I run the time-consuming code in the background and oftentimes even the 10% of the code is not executed due to a small syntax mistake in the beginning of the do-file.
I would prefer the rest of the do-file to be executed as well since sometimes that mistake in the beginning has no effect on the computations at the end.
(version 2)
Wanting Stata to ignore mistakes can itself be mistaken.
If there is a mistake early in a do-file, it usually has implications for what follows.
Suppose you got Stata to work as you wish. How do you know whether Stata ignored something important or something trivial? If it ignored something trivial, that should be easy to fix. If it ignored something important, that was the wrong decision.
Let's now be more constructive. The help for do
tells you that there is a nostop
option.
You need to be very careful about how you use it, but it can help here.
The context of do, nostop
is precisely that of the OP. People had do-files, often expected to take a long time because of big datasets or lots of heavy computation, and set them going, historically "overnight" or "while you went to lunch". Then they would be irritated to find that the do-file had quickly terminated on the first error, and especially irritated if the error was trivial. So, the idea of do, nostop
is to do
as much as you can, but as an aid to debugging. For example, suppose you got a variable name wrong in various places; you generate Y
but refer to y
later, which doesn't exist. You might expect to find corresponding error messages scattered through the file, which you can fix. The error messages are the key here.

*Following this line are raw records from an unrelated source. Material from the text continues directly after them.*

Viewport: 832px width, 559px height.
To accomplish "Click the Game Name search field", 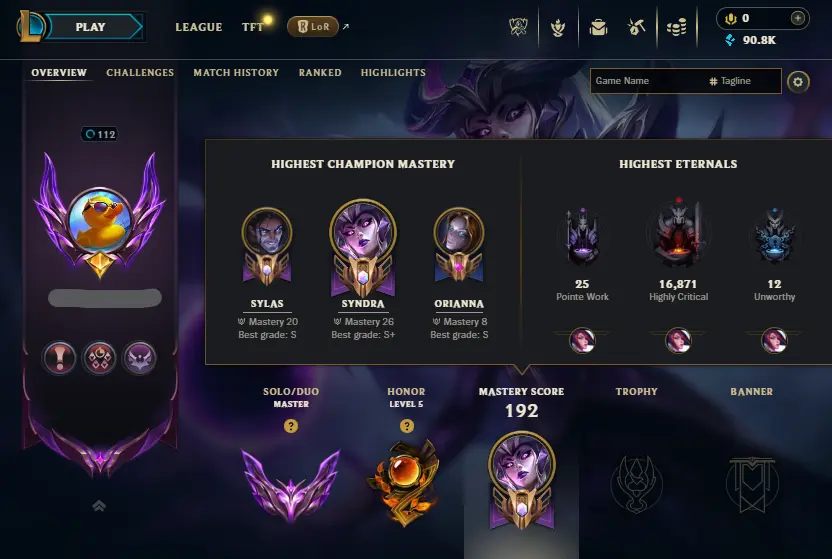I will 648,81.
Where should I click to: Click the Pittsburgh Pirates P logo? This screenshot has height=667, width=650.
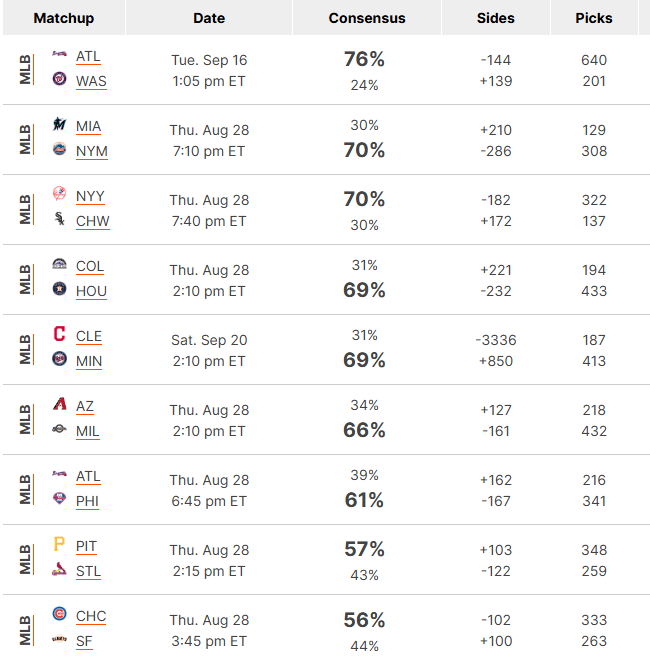point(59,544)
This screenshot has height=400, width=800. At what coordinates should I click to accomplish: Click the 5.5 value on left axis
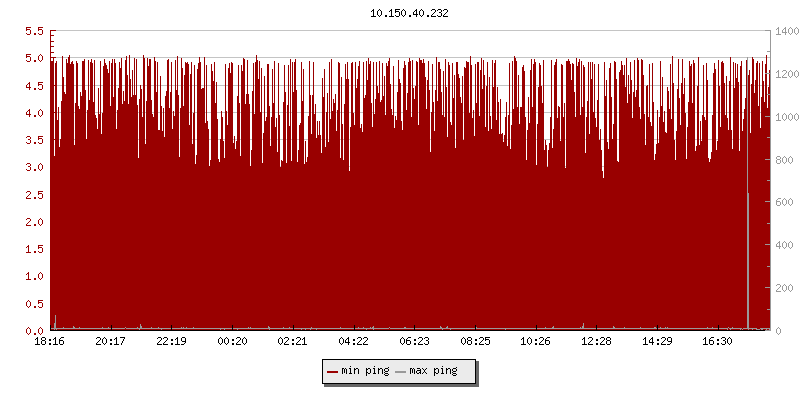click(33, 31)
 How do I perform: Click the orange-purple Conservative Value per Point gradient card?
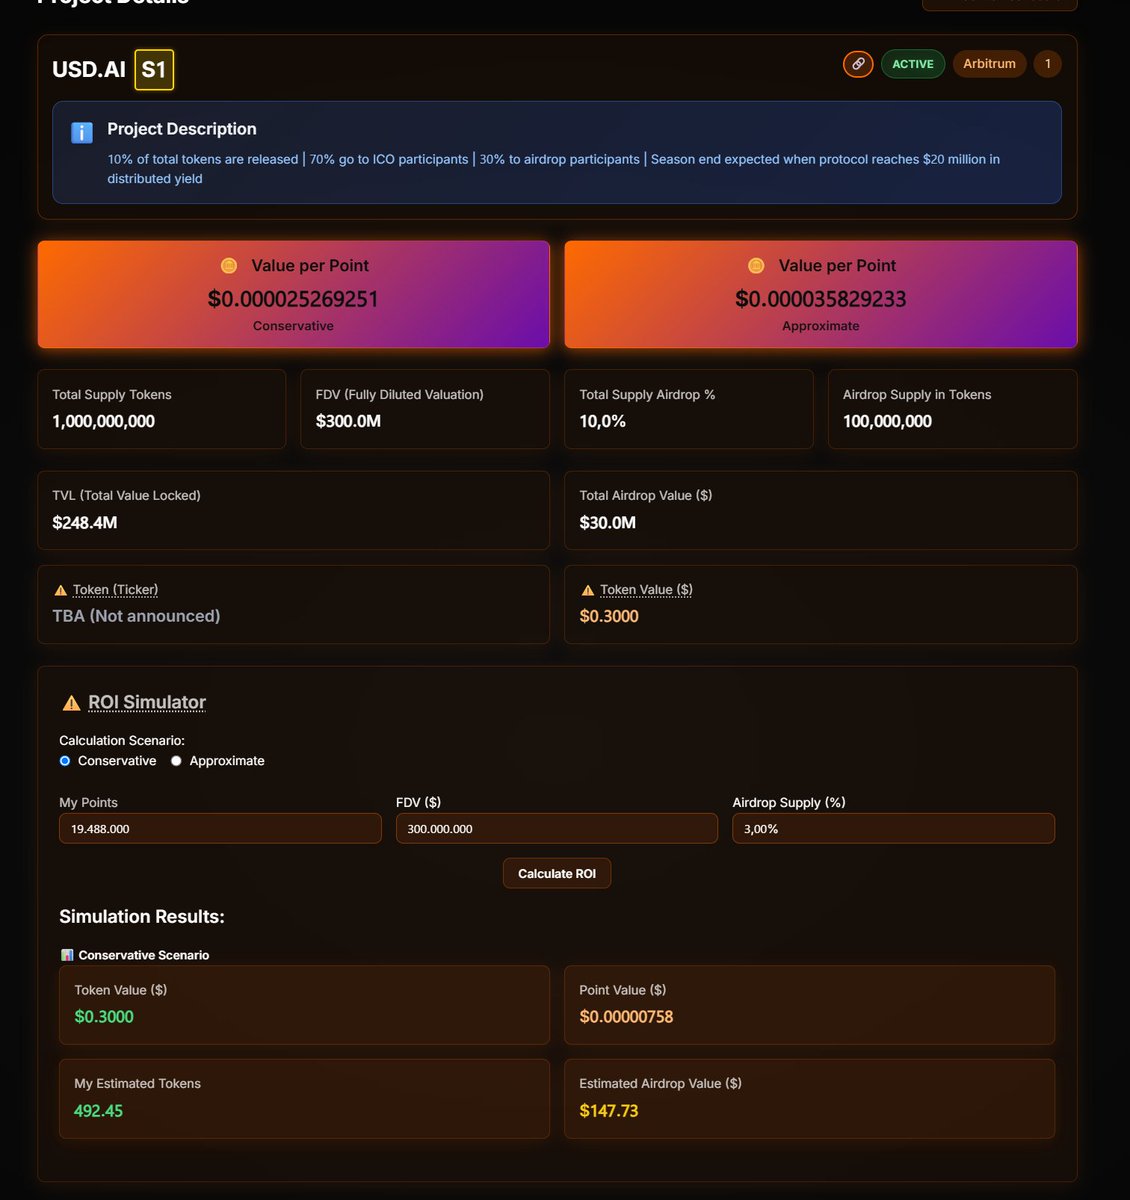pyautogui.click(x=293, y=294)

The point about do files is that once they are right, you can save yourself lots of time, but no-one ever promised that getting the do-file right in the first place would always be easy.

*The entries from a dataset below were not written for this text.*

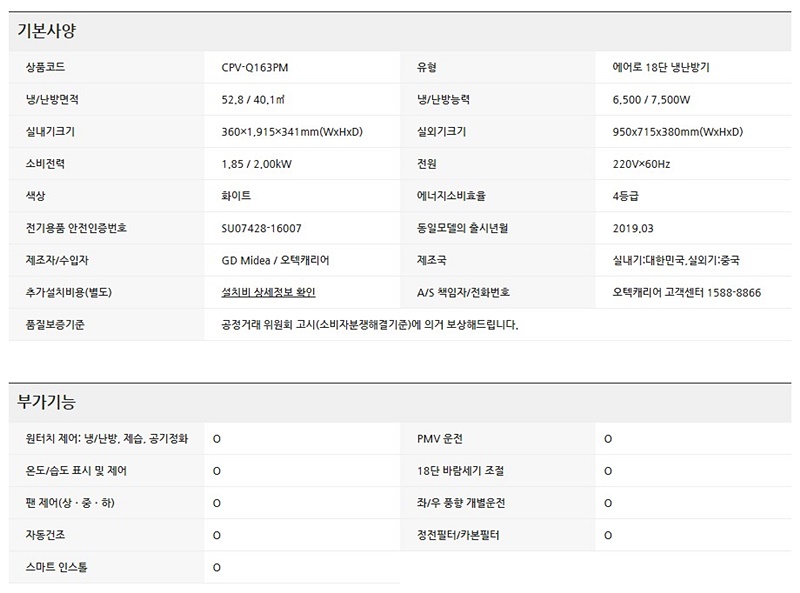Select the 에어로 18단 냉난방기 type value
The image size is (800, 593).
(661, 68)
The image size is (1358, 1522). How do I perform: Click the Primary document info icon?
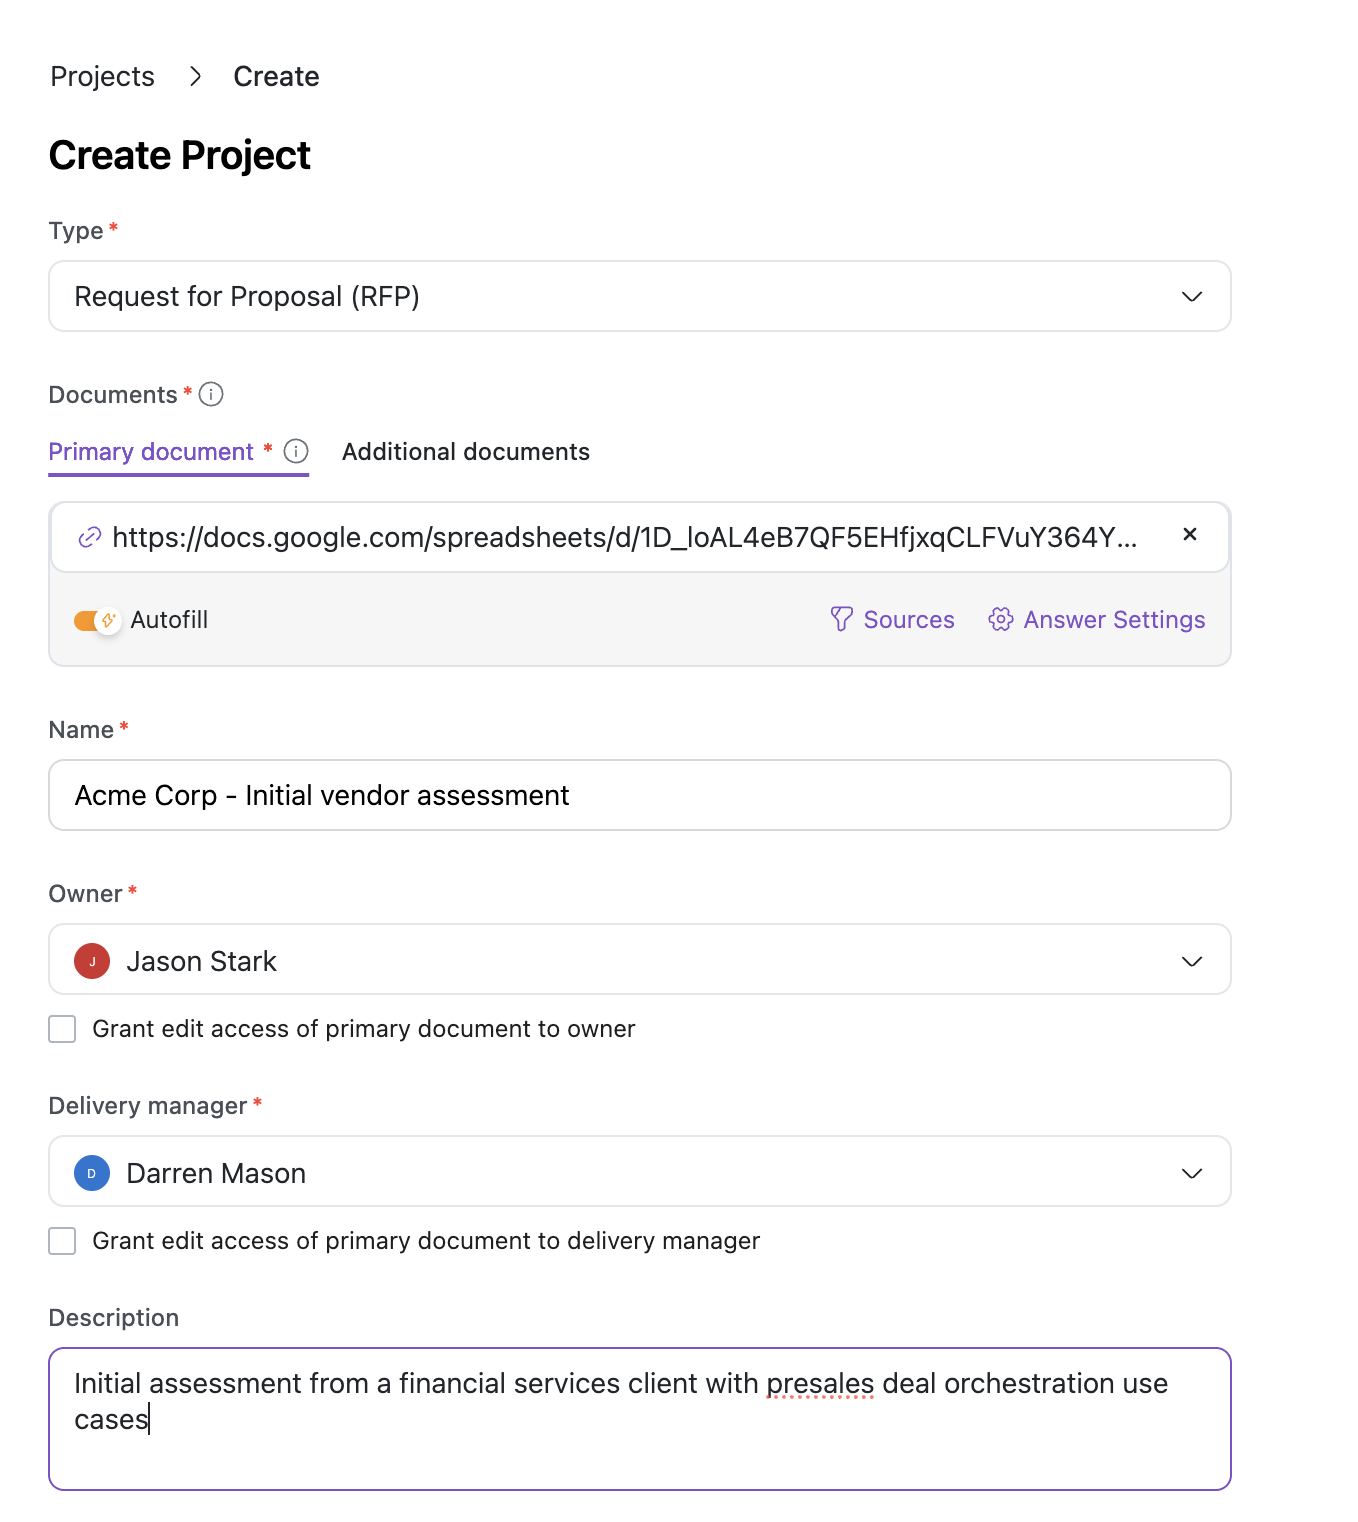[x=296, y=451]
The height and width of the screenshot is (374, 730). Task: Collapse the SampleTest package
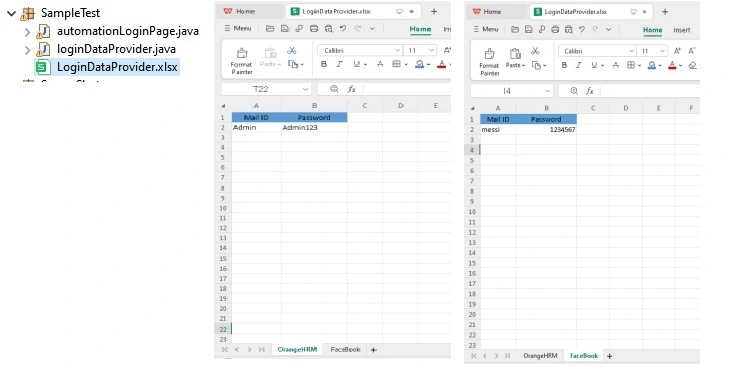pos(12,14)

My firm advice is: Fix the bugs; don't try to ignore them.
P.S. capture
was mentioned in another answer. capture
may seem similar in spirit, but used in similar style it can be a bad idea.
capture
eats error messages, so the user doesn't see them. For debugging, that is the opposite of what is needed.
capture
is really a programmer's command, and its uses are where the programmer is being smart on behalf of the user and keeping quiet about it.
Suppose, for example, a variable supplied could be numeric or it could be string. If it's numeric, we need to do A; if it's string we need to do B. (Either A or B could be "nothing".) There could be branches like this.
capture confirm str variable myvar
if _rc { /// it's numeric
<do A>
}
else {
<do B>
}
Otherwise put, capture
is for handling predictable problems if and as they arise. It is not for ignoring bugs.